# Task description
Please return all the records exactly, with nothing left out.

[[ Exercise inputs open ]]

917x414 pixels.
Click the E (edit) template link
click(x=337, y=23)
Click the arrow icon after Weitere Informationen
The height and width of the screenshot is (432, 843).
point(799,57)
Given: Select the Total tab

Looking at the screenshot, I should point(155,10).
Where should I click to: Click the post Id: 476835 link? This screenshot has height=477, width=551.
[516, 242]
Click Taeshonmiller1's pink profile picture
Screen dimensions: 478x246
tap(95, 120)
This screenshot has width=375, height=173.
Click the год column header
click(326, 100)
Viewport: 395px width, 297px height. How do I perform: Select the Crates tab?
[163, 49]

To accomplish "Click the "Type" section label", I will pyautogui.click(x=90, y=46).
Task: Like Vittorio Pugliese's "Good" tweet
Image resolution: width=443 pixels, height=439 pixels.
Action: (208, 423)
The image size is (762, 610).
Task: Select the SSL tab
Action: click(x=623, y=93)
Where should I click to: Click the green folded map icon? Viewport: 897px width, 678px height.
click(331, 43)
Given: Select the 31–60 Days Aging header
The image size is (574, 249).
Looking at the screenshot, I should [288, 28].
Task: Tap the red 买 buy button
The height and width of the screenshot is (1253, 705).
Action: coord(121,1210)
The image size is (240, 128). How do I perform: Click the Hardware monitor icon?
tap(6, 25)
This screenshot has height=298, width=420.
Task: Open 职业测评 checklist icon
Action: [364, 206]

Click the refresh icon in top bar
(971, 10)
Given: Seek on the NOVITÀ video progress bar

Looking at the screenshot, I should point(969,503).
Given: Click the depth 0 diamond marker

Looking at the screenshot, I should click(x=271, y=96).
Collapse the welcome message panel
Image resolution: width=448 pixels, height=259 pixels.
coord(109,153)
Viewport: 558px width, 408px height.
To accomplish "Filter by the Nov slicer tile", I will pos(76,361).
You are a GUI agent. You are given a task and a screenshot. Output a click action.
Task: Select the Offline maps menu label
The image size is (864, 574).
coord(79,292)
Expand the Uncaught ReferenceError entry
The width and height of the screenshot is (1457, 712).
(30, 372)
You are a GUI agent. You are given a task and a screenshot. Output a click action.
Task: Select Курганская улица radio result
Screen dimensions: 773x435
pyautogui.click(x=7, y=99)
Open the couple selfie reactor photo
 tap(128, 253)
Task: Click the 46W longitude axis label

[[ Exercise inputs closed ]]

# Task answer
917x414 pixels.
Click the E (edit) template link
click(x=337, y=23)
Click the arrow icon after Weitere Informationen
The height and width of the screenshot is (432, 843).
point(799,57)
Given: Select the Total tab

Looking at the screenshot, I should point(155,10).
Where should I click to: Click the post Id: 476835 link? This screenshot has height=477, width=551.
[516, 242]
Click Taeshonmiller1's pink profile picture
Screen dimensions: 478x246
tap(95, 120)
This screenshot has width=375, height=173.
Click the год column header
click(326, 100)
Viewport: 395px width, 297px height. How do I perform: Select the Crates tab?
[163, 49]

To accomplish "Click the "Type" section label", I will pyautogui.click(x=90, y=46).
Task: Like Vittorio Pugliese's "Good" tweet
Image resolution: width=443 pixels, height=439 pixels.
Action: (208, 423)
The image size is (762, 610).
Task: Select the SSL tab
Action: click(x=623, y=93)
Where should I click to: Click the green folded map icon? Viewport: 897px width, 678px height.
click(331, 43)
Given: Select the 31–60 Days Aging header
The image size is (574, 249).
Looking at the screenshot, I should [288, 28].
Task: Tap the red 买 buy button
The height and width of the screenshot is (1253, 705).
Action: coord(121,1210)
The image size is (240, 128). How do I perform: Click the Hardware monitor icon?
tap(6, 25)
This screenshot has height=298, width=420.
Task: Open 职业测评 checklist icon
Action: [364, 206]

Click the refresh icon in top bar
(971, 10)
Given: Seek on the NOVITÀ video progress bar

Looking at the screenshot, I should point(969,503).
Given: Click the depth 0 diamond marker

Looking at the screenshot, I should click(x=271, y=96).
Collapse the welcome message panel
Image resolution: width=448 pixels, height=259 pixels.
coord(109,153)
Viewport: 558px width, 408px height.
To accomplish "Filter by the Nov slicer tile", I will pos(76,361).
You are a GUI agent. You are given a task and a screenshot. Output a click action.
Task: Select the Offline maps menu label
The image size is (864, 574).
coord(79,292)
Expand the Uncaught ReferenceError entry
The width and height of the screenshot is (1457, 712).
(30, 372)
You are a GUI agent. You are given a task and a screenshot. Output a click action.
Task: Select Курганская улица radio result
Screen dimensions: 773x435
pyautogui.click(x=7, y=99)
Open the couple selfie reactor photo
 tap(128, 253)
Task: Click the 46W longitude axis label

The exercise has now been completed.